* _Assigned task_: Every record must be transcribed in its entirety, apart from the images, which are to be omitted.

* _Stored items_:
_ _ _
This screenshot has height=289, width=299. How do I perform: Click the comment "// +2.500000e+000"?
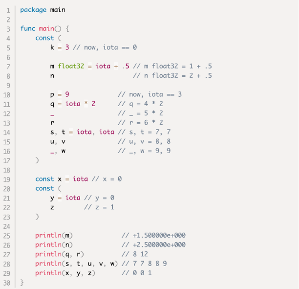pyautogui.click(x=153, y=245)
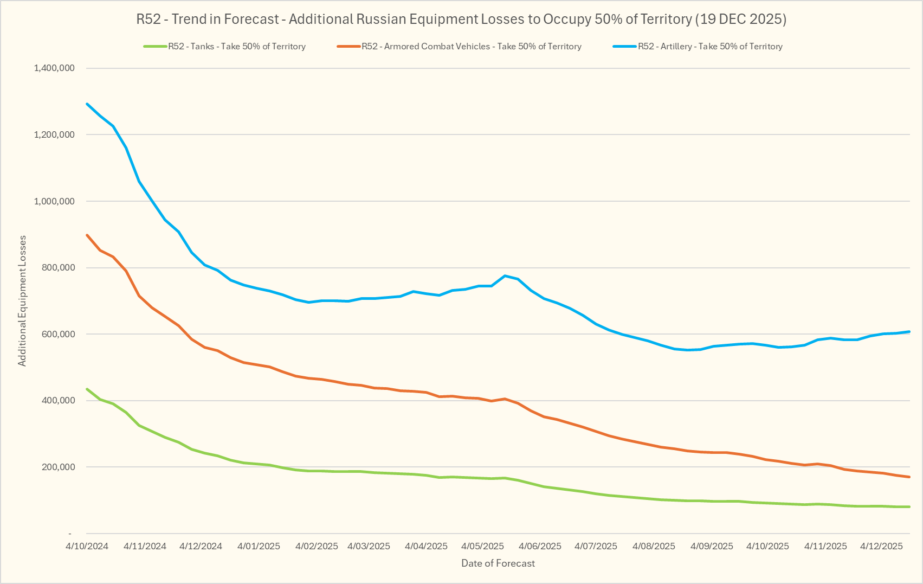
Task: Click the orange Armored Combat Vehicles legend marker
Action: pyautogui.click(x=348, y=47)
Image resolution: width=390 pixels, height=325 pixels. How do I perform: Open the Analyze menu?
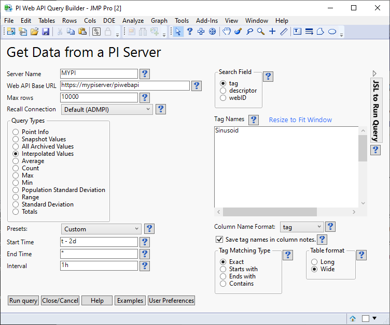point(133,21)
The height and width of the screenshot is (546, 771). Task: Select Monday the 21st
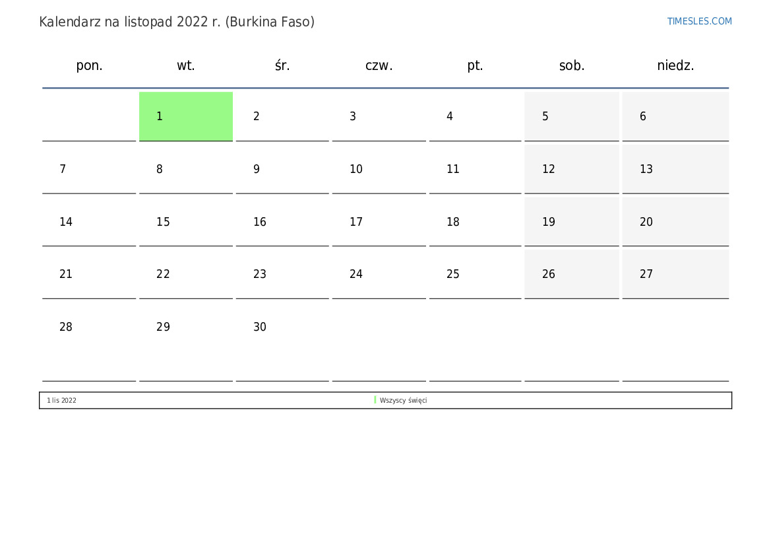tap(89, 274)
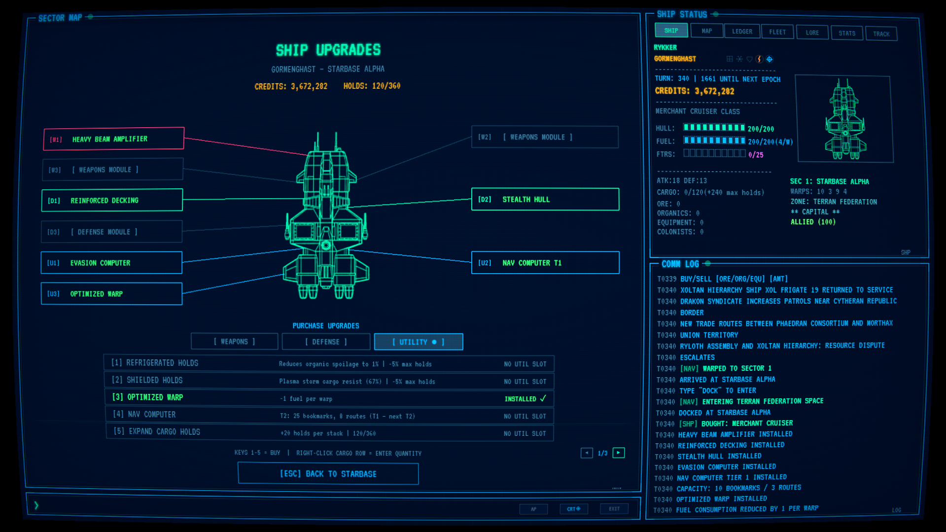Buy the Expand Cargo Holds upgrade
This screenshot has height=532, width=946.
coord(329,432)
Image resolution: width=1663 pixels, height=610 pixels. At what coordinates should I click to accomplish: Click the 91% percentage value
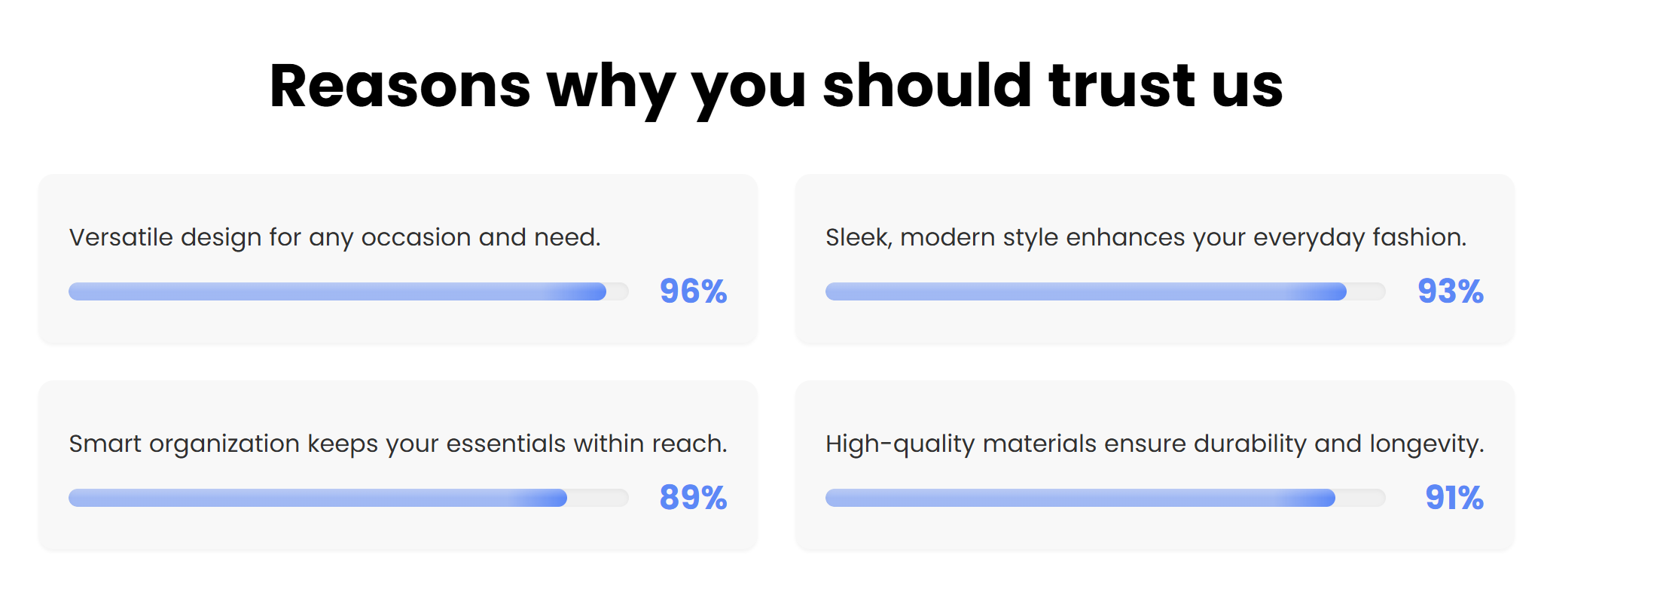1454,498
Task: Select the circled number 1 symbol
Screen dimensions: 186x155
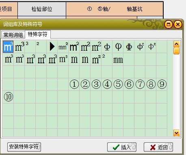Action: (74, 84)
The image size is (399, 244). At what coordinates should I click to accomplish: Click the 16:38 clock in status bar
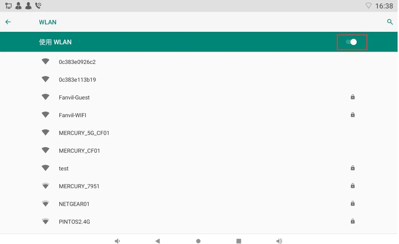384,6
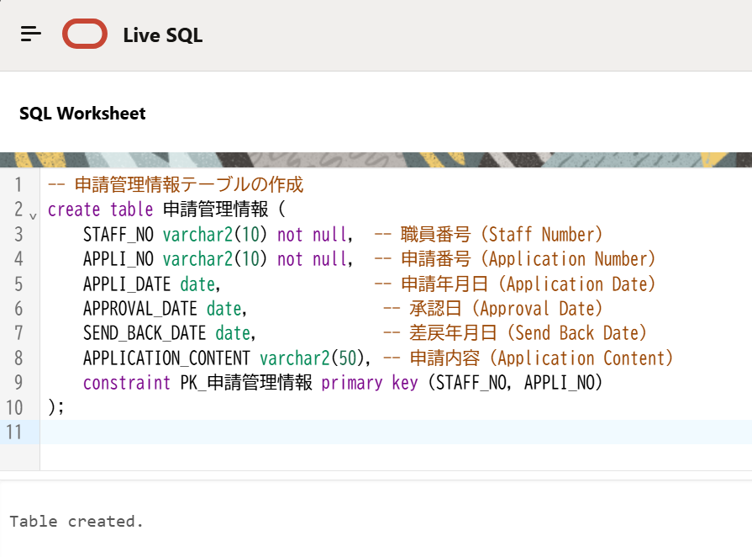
_ _ _
* _Response box_:
This screenshot has height=289, width=299. How do I perform: Click the comment "// +2.500000e+000"?
pyautogui.click(x=153, y=245)
Task: Click the orange Armored Combat Vehicles legend marker
Action: pyautogui.click(x=348, y=47)
Image resolution: width=390 pixels, height=325 pixels. How do I perform: Open the Analyze menu?
point(133,21)
The height and width of the screenshot is (546, 771). Task: Select Monday the 21st
tap(89, 274)
Buy the Expand Cargo Holds upgrade
This screenshot has height=532, width=946.
coord(329,432)
Image resolution: width=1663 pixels, height=610 pixels. At what coordinates should I click to accomplish: Click the 91% percentage value
1454,498
Task: Select the circled number 1 symbol
Screen dimensions: 186x155
Action: (74, 84)
The image size is (399, 244). At what coordinates should I click to accomplish: Click the 16:38 clock in status bar
384,6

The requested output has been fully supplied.